• DIRECTIONS FOR THIS TASK
Find each line below containing the word "Viewport" and copy it.
··· DATA FOR THIS EXERCISE ···
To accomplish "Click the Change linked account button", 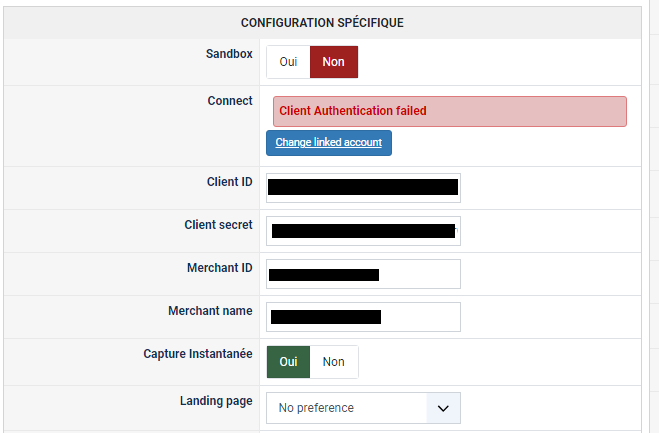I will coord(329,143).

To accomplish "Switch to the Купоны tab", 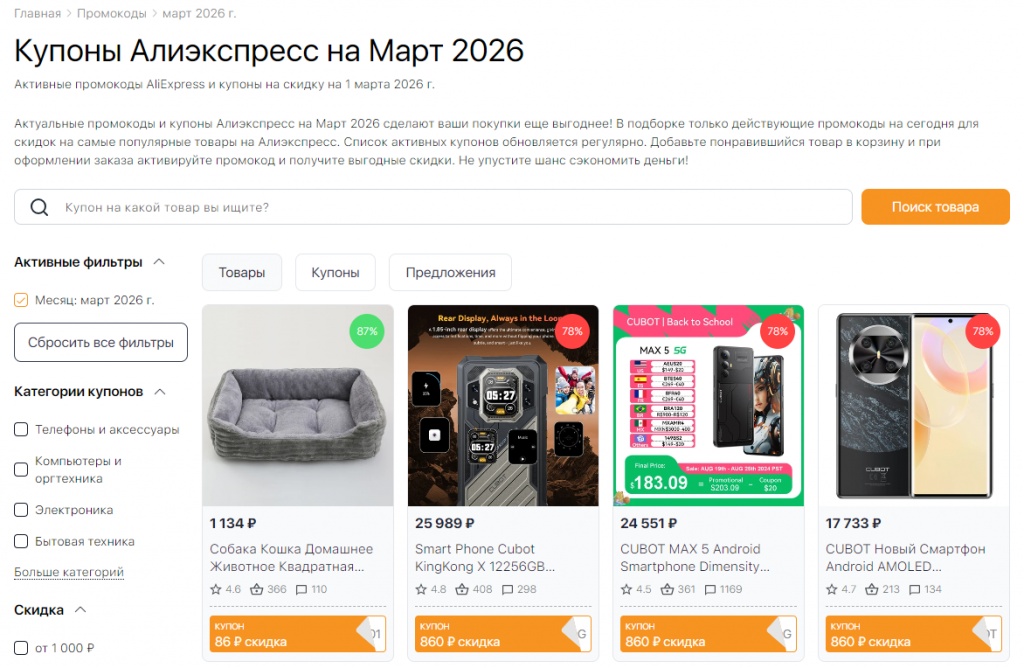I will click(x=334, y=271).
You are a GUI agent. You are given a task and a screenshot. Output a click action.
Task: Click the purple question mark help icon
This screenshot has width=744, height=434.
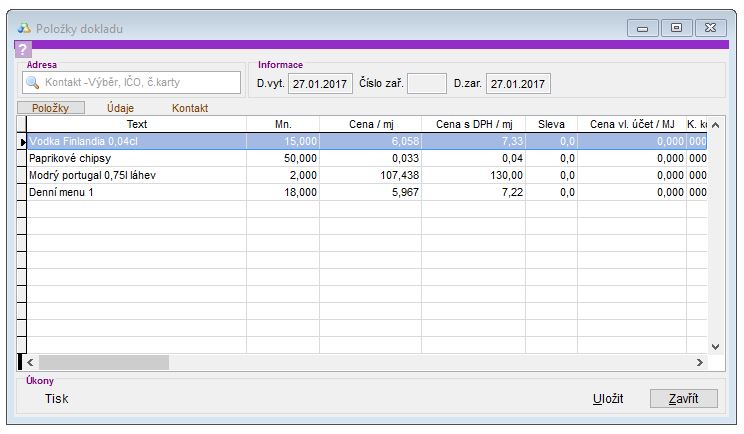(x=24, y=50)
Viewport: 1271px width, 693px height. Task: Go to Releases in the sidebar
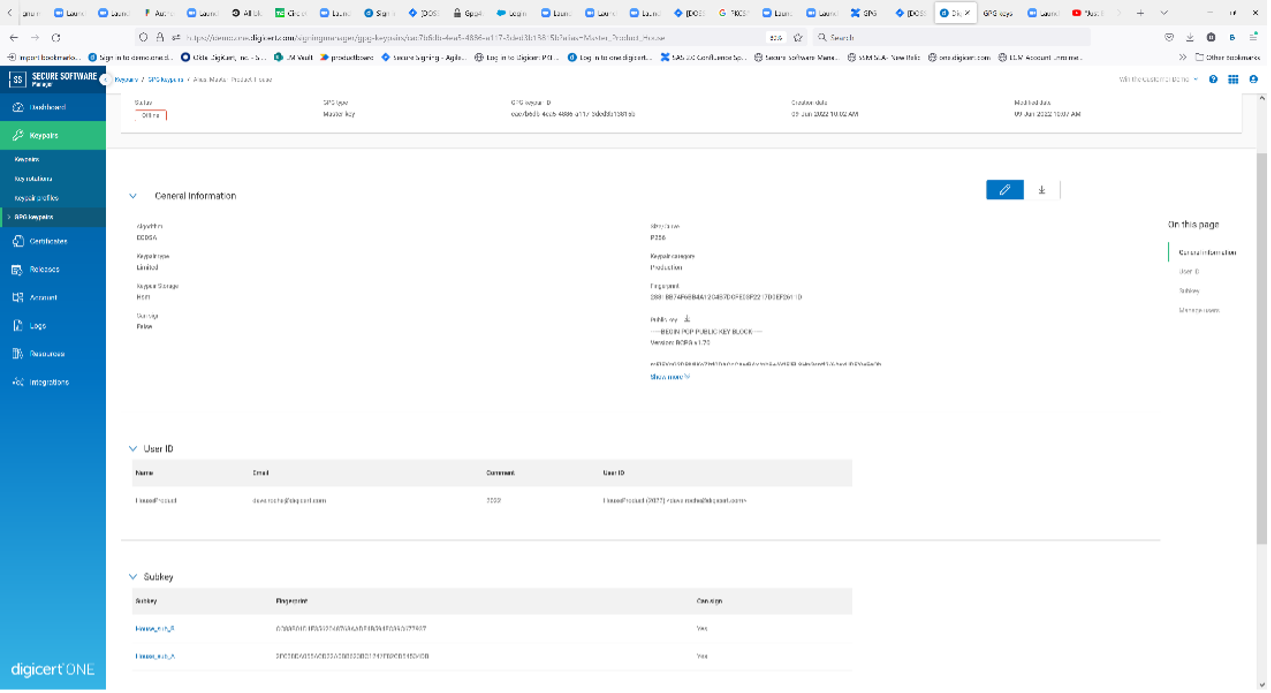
···
··· DATA FOR THIS EXERCISE ···
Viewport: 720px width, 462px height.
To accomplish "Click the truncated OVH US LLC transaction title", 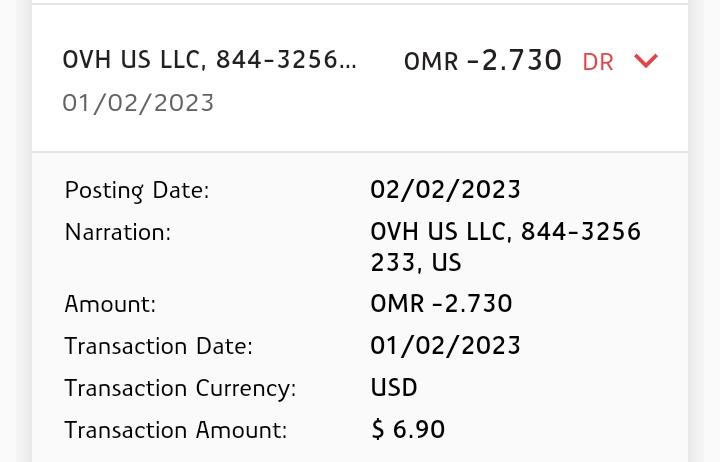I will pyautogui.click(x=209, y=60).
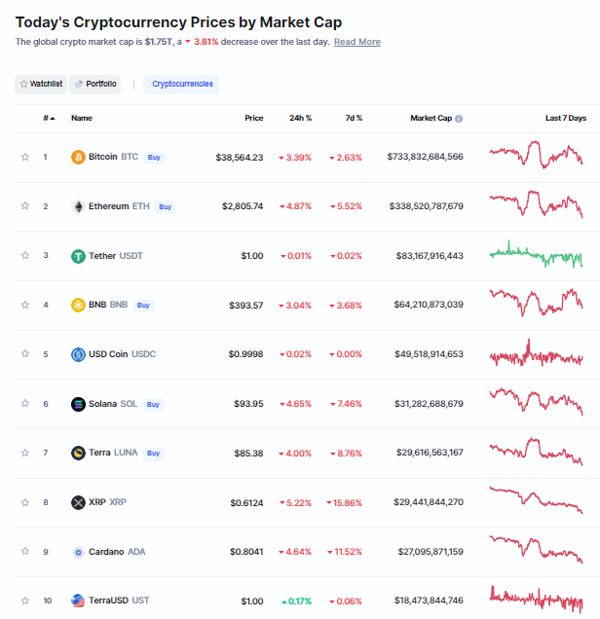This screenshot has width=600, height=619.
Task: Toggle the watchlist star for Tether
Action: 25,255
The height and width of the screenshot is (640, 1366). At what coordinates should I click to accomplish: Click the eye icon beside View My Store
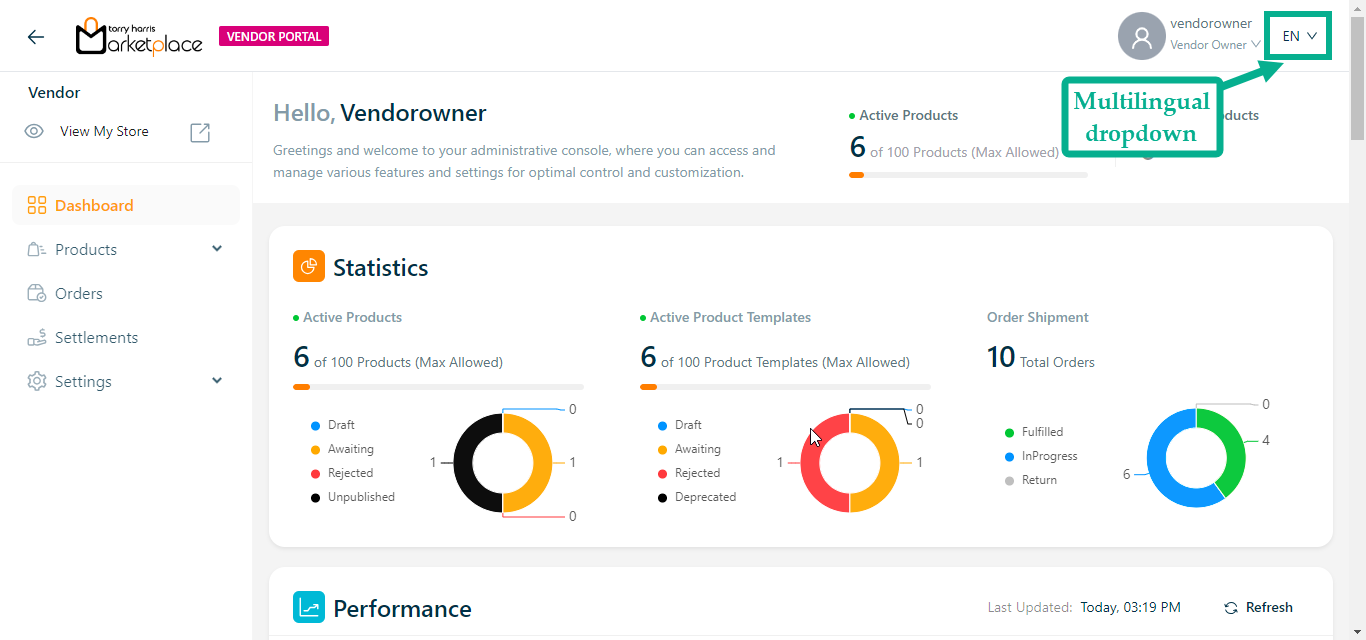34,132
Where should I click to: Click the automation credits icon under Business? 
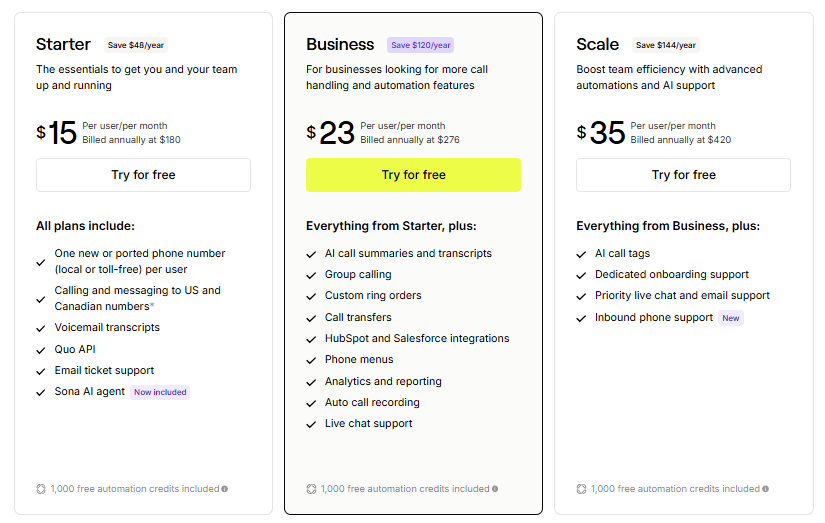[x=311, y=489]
···
• TASK OUTPUT
Viewport: 1271px width, 693px height. Task: Go to Releases in the sidebar
Viewport: 720px width, 462px height.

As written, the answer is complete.